How Jesus Related to People
/Part Two
2. Community
From the crowds, came the seekers. One senses in reading the Gospels that there were people in and out of Jesus' life who were actively seeking to know more. Some of them are made known to us in the gospel accounts, like Nicodemus, Zacchaeus, or the Roman centurion. There must have been many more who were actively interested in hearing His teachings. They were people who had listened to Jesus speaking, seen Him perform miracles, or had heard about Him and wanted to know more. Different people had different reasons for seeking Jesus: some were sincere, others wanted to find fault with Him, and still others were motivated by curiosity. Some were desperate for help. Jesus' response to seekers was very different from His response to large crowds. He was more personal, but not always more friendly. He was probing, questioning, and He almost always asked or demanded something costly from seekers. Jesus tested them, but in a pro-active and loving kind of way. He would give them something to do, a step to take, to show they were prepared to pay the price necessary to actually follow Him. Jesus did not continually dispense truth to seekers if they did not show that they were willing to obey what He had already taught them.
Jesus modeled for us how to arouse the interest of people through telling stories and doing miracles. But we also learn from Him how to ask seekers to go beyond spiritual curiosity or the miracle they have experienced, to hearing and obeying His teachings. If they took one step, Jesus led them to the next. Because we have the advantage of knowing the parable of the Sower, the seed and the soil, we know that Jesus understood that the hearts of people were all different. Some were hard, some were responsive; and of those that were responsive, not all were genuine or lasting.

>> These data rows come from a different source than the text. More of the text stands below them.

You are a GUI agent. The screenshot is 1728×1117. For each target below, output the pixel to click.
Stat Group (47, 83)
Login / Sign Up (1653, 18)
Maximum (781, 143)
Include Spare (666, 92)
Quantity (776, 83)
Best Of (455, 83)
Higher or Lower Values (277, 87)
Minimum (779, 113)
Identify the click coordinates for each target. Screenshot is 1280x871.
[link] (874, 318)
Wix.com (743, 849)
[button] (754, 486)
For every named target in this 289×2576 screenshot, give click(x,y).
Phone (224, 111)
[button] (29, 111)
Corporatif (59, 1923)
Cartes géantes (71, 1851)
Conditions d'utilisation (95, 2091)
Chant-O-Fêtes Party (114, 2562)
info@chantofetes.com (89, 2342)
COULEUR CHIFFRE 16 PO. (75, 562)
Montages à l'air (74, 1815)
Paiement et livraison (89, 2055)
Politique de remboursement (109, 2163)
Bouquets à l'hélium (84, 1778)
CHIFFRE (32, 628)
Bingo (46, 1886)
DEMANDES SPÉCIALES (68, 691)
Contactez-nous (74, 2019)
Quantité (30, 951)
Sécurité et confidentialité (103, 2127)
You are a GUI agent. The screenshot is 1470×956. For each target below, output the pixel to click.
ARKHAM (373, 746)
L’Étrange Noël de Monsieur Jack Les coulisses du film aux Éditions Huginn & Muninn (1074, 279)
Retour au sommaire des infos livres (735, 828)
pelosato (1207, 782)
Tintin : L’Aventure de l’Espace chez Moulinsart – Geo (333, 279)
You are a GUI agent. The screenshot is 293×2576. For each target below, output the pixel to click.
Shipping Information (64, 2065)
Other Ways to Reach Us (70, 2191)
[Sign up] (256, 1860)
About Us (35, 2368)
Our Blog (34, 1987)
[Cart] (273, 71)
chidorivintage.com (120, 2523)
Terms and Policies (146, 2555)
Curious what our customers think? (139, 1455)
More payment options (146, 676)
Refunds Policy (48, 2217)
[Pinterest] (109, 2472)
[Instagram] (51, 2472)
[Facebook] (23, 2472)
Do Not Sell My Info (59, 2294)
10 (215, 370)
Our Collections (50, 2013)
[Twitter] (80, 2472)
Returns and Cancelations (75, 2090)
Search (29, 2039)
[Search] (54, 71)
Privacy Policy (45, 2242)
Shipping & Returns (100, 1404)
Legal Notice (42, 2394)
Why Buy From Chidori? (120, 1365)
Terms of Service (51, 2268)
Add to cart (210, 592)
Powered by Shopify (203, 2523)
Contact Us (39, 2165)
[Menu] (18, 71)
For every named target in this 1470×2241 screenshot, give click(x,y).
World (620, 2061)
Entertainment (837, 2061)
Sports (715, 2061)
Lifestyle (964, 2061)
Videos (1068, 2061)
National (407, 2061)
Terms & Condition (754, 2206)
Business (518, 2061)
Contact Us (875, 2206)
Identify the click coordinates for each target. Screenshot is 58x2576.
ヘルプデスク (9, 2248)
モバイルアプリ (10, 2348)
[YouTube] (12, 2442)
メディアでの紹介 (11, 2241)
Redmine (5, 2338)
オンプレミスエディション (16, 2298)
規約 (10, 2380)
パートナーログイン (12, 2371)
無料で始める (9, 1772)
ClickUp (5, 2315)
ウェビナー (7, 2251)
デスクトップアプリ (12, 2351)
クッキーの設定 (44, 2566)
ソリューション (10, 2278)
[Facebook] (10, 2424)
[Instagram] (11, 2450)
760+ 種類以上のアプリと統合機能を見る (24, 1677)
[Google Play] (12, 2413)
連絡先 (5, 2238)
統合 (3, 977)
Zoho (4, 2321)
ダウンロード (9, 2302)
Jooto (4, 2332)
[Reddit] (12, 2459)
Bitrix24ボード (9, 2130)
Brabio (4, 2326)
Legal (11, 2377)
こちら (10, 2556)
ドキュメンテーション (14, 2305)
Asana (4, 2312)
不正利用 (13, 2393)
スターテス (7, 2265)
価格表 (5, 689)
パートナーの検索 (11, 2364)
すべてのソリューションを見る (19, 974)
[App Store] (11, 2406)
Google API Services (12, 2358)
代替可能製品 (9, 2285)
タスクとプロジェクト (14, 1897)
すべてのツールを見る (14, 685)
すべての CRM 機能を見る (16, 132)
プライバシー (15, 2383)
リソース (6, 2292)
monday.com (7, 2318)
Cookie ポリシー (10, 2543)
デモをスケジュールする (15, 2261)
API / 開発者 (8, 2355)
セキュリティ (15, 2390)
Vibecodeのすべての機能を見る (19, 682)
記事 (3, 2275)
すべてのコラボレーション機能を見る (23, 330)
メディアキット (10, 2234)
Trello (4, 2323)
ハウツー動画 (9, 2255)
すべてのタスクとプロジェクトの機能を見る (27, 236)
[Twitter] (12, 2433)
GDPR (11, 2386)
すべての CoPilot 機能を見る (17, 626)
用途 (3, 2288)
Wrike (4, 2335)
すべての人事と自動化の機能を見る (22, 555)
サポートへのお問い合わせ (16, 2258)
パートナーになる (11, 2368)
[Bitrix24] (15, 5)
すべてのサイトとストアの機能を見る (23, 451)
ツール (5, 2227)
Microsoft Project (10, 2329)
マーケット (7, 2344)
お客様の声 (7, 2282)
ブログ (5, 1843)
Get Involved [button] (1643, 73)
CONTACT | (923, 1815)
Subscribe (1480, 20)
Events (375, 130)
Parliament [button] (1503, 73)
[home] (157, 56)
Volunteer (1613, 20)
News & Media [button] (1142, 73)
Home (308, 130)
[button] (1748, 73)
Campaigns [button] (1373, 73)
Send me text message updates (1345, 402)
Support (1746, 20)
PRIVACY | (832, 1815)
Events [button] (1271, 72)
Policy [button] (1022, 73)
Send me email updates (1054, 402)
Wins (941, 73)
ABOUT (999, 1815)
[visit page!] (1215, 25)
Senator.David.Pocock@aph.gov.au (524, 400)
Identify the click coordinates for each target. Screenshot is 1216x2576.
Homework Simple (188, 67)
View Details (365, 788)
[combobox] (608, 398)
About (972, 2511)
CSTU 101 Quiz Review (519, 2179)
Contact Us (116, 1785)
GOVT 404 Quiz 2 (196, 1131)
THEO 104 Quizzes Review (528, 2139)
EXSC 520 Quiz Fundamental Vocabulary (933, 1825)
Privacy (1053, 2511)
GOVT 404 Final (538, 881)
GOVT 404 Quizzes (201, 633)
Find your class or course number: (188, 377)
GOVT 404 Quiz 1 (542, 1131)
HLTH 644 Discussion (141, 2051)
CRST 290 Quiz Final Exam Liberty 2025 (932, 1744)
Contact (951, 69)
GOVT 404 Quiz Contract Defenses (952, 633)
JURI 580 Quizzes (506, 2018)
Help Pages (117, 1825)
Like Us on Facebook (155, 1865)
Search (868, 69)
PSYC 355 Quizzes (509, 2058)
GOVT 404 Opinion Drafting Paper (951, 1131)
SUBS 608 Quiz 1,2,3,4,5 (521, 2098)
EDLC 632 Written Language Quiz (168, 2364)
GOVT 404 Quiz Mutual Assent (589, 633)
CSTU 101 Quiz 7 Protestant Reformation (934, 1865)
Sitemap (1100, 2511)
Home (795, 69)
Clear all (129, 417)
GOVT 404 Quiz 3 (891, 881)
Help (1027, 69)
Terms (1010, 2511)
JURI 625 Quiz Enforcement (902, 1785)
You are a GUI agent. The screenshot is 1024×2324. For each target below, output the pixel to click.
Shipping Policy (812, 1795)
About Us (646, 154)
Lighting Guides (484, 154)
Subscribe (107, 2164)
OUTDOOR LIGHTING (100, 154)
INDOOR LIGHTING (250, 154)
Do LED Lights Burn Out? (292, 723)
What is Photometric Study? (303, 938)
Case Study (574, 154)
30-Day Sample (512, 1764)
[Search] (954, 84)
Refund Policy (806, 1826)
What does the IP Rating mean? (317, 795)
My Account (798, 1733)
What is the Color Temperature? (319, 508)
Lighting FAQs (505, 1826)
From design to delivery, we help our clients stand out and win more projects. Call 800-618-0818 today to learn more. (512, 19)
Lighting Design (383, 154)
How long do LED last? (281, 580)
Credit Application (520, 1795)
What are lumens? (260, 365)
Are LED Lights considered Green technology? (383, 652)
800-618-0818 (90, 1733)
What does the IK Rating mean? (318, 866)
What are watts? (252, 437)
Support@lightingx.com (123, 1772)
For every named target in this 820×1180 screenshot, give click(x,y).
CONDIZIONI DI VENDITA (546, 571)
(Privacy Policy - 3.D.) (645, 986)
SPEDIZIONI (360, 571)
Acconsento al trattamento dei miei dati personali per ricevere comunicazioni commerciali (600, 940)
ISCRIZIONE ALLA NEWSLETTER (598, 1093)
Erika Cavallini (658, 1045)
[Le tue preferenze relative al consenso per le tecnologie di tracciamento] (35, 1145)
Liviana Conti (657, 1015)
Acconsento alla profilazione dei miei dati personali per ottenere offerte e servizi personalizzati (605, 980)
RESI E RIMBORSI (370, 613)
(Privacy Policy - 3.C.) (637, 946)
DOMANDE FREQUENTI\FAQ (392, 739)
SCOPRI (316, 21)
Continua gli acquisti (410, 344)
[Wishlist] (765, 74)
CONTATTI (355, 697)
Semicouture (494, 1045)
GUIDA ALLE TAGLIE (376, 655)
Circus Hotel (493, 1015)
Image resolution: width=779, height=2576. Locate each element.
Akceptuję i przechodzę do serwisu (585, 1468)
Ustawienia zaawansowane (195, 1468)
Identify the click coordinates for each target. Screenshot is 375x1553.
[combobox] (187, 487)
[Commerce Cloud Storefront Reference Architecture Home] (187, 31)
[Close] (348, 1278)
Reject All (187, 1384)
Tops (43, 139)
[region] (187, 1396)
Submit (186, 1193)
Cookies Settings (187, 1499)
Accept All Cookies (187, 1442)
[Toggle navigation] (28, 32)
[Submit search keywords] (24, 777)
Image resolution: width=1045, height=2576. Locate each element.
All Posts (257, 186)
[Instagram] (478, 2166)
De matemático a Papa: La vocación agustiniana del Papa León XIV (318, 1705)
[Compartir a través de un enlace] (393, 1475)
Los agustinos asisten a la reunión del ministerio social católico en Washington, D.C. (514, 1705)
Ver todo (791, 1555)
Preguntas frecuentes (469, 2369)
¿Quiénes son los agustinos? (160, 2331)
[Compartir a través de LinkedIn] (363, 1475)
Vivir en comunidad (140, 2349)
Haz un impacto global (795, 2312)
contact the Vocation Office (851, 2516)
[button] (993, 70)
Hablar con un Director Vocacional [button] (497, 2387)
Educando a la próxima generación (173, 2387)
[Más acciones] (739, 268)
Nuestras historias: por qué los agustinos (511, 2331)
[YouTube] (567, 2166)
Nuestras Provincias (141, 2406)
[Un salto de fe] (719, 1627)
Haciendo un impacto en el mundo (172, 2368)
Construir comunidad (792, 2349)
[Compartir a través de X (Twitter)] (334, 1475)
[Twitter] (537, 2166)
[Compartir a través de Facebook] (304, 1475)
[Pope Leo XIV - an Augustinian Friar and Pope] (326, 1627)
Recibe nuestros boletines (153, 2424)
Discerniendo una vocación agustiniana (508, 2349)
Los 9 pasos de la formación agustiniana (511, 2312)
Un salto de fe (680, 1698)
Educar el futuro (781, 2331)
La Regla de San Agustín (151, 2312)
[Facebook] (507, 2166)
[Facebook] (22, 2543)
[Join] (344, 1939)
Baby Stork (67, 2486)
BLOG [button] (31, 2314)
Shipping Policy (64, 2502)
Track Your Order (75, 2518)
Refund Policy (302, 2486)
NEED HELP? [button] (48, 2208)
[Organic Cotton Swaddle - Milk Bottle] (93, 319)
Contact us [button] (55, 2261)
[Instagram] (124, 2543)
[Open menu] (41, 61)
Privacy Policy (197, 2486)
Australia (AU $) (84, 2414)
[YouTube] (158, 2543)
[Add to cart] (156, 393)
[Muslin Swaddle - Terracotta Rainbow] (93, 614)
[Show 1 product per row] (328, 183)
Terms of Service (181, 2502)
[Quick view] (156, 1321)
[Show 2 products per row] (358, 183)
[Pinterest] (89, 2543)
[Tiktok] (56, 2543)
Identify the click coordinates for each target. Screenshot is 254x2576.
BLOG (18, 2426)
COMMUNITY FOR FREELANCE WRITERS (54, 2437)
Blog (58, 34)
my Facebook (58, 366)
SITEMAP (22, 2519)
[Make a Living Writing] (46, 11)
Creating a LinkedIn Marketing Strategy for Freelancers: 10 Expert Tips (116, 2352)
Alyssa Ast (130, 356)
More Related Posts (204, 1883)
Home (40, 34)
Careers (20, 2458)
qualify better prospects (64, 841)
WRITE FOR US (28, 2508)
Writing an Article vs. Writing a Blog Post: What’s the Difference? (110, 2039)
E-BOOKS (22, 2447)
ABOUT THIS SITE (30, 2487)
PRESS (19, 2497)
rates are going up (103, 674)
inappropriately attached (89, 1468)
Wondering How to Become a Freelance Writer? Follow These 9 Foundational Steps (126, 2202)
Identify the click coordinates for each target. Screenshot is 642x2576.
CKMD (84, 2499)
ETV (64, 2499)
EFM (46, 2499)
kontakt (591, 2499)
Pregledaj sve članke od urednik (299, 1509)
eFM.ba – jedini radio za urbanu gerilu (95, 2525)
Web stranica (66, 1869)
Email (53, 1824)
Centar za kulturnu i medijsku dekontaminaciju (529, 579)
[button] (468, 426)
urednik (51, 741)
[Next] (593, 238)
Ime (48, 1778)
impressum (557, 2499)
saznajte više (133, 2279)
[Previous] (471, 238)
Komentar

There are many examples in the Gospels of Jesus' interaction with this group of the not-yet-committed as He invites them to be obedient disciples:
Matthew 8:18-22
John 6:60-66
Luke 5:4-5, 27-28
Luke 8:19-21
Luke 14:25-33
For Jesus, evangelism was disciple-making.
Personal Application
Our 'community' is people we have personal contact with. They are people who show spiritual interest, or who will show interest, if we pray for them and take time for them. Make a list of people who you know personally who don't know Jesus. Those are the 'seekers' God has placed in your life that comprise your 'community'.
3. Core group disciples
The core group disciples were those who were attracted to Jesus, who subsequently crossed a threshold in their lives and decided to trust Jesus. Understanding grew gradually in the hearts of the disciples of what it meant to obey Jesus. Jesus deliberately selected some of His followers for more responsibility. It says in Luke 6: 12 that from those who were with Him, He chose twelve for apostolic responsibility; that is, to be set aside, fully ready to obey Jesus.
At this point terminology can fail us. There seem to have been many of Jesus' disciples who were not fully in or fully out. Jesus left it purposefully that way. He did not draw up a list of rules like the Pharisees of His day, and decide – based on strict adherence to His 'rules and regulations' of discipleship – who was 'in' or 'out'. Jesus invited people to be His disciples by drawing them to Himself, rather than by establishing an 'in or out' closed society. But there was no question about whether He wanted obedience from His core team – that had to be absolute, because He stood at the centre of the new community He was creating. There were people who were called disciples, but who had not counted the cost of following Jesus all the way – "From that time many of His disciples went back and walked with Him no more" (John 6:66). Jesus asked the twelve whom He had appointed to share leadership responsibility with Him if they, too, wanted to leave Him. Peter answered Him, "Lord, to whom shall we go? You have the words of eternal life" (John 6:68).
Personal application
Understanding the paradoxes of discipleship is crucial to this process of moving from crowds, to a community of seekers, to a core group of disciples. This is not a hard and fast method, but a process to follow in order to find people in whom we can invest our lives.
Sharing Jesus is partly about discerning the 'crowd' in our lives, building relationships with a 'community of seekers' and then selecting a core group of potential disciples to invest in. Sharing Jesus – what we typically refer to as evangelism – cannot be separated from a process of finding those who are responsive to Jesus.
Jesus taught and modeled the way in which to discern how open people are to the good news (Luke 8:4 and following). He respected people, but also challenged them to go further in their search for God. In the parable of the Sower, Jesus compared the good news to seed sown into the soil of people's hearts. The 'soil' represented four different types of people's readiness to hear His message. Jesus told this story to His disciples to help them to discern the soil condition of people's hearts. In Luke 8:11, Jesus explained to them that the 'seed' is the message from God to people. Luke begins chapter 8 by saying that "Jesus. . . began a tour of the nearby cities and villages to announce the Good News concerning the Kingdom of God. . ." In His parable, the 'sower' of the seed is the disciples themselves.